## Describing Variables Using Univariate Statistics and Graphs

In this lab, we are going to cover a number of core functions to calculate simple univariate statistics in R. We can also create simple tables of these univariate descriptive statistics. Before we do that, let's get our required packages, download our data, and do some pre-processing of the data.

In [None]:
# Install the required packages if not already installed 

install.packages("pacman")

# let's load your packages in the R session
pacman::p_load(tidyverse, modelsummary)

Now let's load our dataset. You can pull it directly from my GitHub repository using the url and the `read_csv()` function from **tidyverse**'s **readr** package. The dataset comes from the NJ Department of Education (with some editing by me), and shows the Adjusted 4-Year Cohort Graduation Rate by various populations of students. ([Source](https://www.nj.gov/education/schoolperformance/grad/ACGR.shtml)). These data are from 2022. 

In [None]:
# need to give the data frame a name. read_csv will store as a tibble data frame.
nj.grad <- read_csv("https://raw.githubusercontent.com/bowendc/pol200_labs/main/grad_rates.csv")  

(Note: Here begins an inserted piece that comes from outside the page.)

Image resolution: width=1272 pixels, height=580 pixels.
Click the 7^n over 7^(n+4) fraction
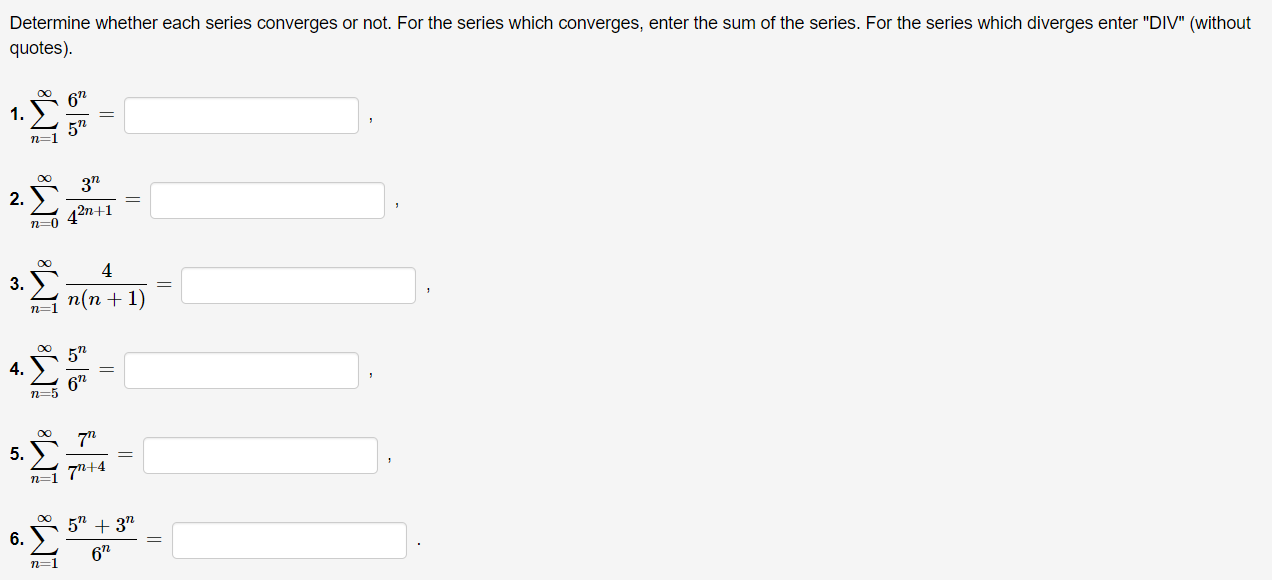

# take a look using head() or View()
head(nj.grad, n = 10)

## Using core statistical functions

Base R comes with a number of built-in functions for calculating statistics. Here are some examples of functions you might want to use. Note that the `na.rm=TRUE` argument allows the function to remove the missing data from the calculation. Otherwise, R will return an `NA` answer when encountering any missing data. You will nearly always want to include this argument, unless you know you should not have missing values.

In [None]:
mean(nj.grad$grad.rate.all, na.rm = TRUE)
median(nj.grad$grad.rate.all, na.rm = TRUE) #50th percentile
range(nj.grad$grad.rate.all, na.rm = TRUE)
min(nj.grad$grad.rate.all, na.rm = TRUE)
max(nj.grad$grad.rate.all, na.rm = TRUE)
sd(nj.grad$grad.rate.all, na.rm = TRUE)
quantile(nj.grad$grad.rate.all, probs = .25, na.rm = TRUE) # 25th percentile
quantile(nj.grad$grad.rate.all, probs = .75, na.rm = TRUE) # 75th percentile

# you can also do calculations with these functions: 
mean(nj.grad$grad.rate.all, na.rm = TRUE) - sd(nj.grad$grad.rate.all, na.rm = TRUE)

# or store them as objects: 
rate.mean <- mean(nj.grad$grad.rate.all, na.rm = TRUE)
rate.sd <- sd(nj.grad$grad.rate.all, na.rm = TRUE)

# let's call up our stored statistics, plug them into an equation,and round to nearest integer
round(rate.mean + rate.sd, 0)


These functions can also be accessed using the `summarize()` function from **tidyverse**. `summarize()` has a bunch of nice properties. It allows us to aggregate by another variable using the function `group_by`. It also will provide the result in a tibble format.

In [None]:
nj.grad |> summarize(Mean = mean(grad.rate.all, na.rm = TRUE),
                     Median = median(grad.rate.all, na.rm = TRUE),
                     `Standard Deviation` = sd(grad.rate.all, na.rm = TRUE)) # the `` is needed b/c of space in name

# let's remake table, this time grouping by NJ county: 
nj.grad |> 
    group_by(County.Name) |>
    summarize(Mean = mean(grad.rate.all, na.rm = TRUE),
              Median = median(grad.rate.all, na.rm = TRUE),
              `Standard Deviation` = sd(grad.rate.all, na.rm = TRUE))

## Creating a table of descriptive statistics 

To create a table of descriptive statistics, we will use the `datasummary_skim()` and `datasummary()` functions of the **modelsummary** package. These provide clean, well-formatted table output that will give us a nice set of options for exporting, viewing, or saving the table. We could also combine with the *select()* function from  **dplyr** in the **tidyverse** to select just some columns of data if we want. Check out the `output` argument from the help file to see some other options. I'm using `output = "desc_stats.csv"` so that our table will be written directly to a `.csv` file (named "desc_stats.csv") in the second example below, ready for copying-and-pasting into a paper if needed.

In [None]:
# datasummary_skim() has default settings for each type of variable in your data frame
# you should see an image of a table pop up in your plot window or web browser.
# notice how datasummary_skim() handles numeric and categorical variables differently. 
nj.grad |> 
    datasummary_skim() 

# left-hand side of ~ receives the variables names listed with the + between
# right-hand side of ~ receives the statistics you'd like to present in your table
# what I have below is standard: 

# here we are using the datasummary(), not the datasummary_skim() function
datasummary(
            grad.rate.all + grad.rate.poor + grad.rate.Eng.learners + count.all  ~ 
            N + Mean + Median + SD + Min + Max,
        data = nj.grad,
        align = "lcccccc",                          # alignment of columns. l = left, c = center, r = right
        title = "Table of Descriptive Statistics", 
        fmt = 1,                                    # the number of decimal places for rounding
        output = "desc_stats.csv"                   # the output format. Lots of options, check help file
    )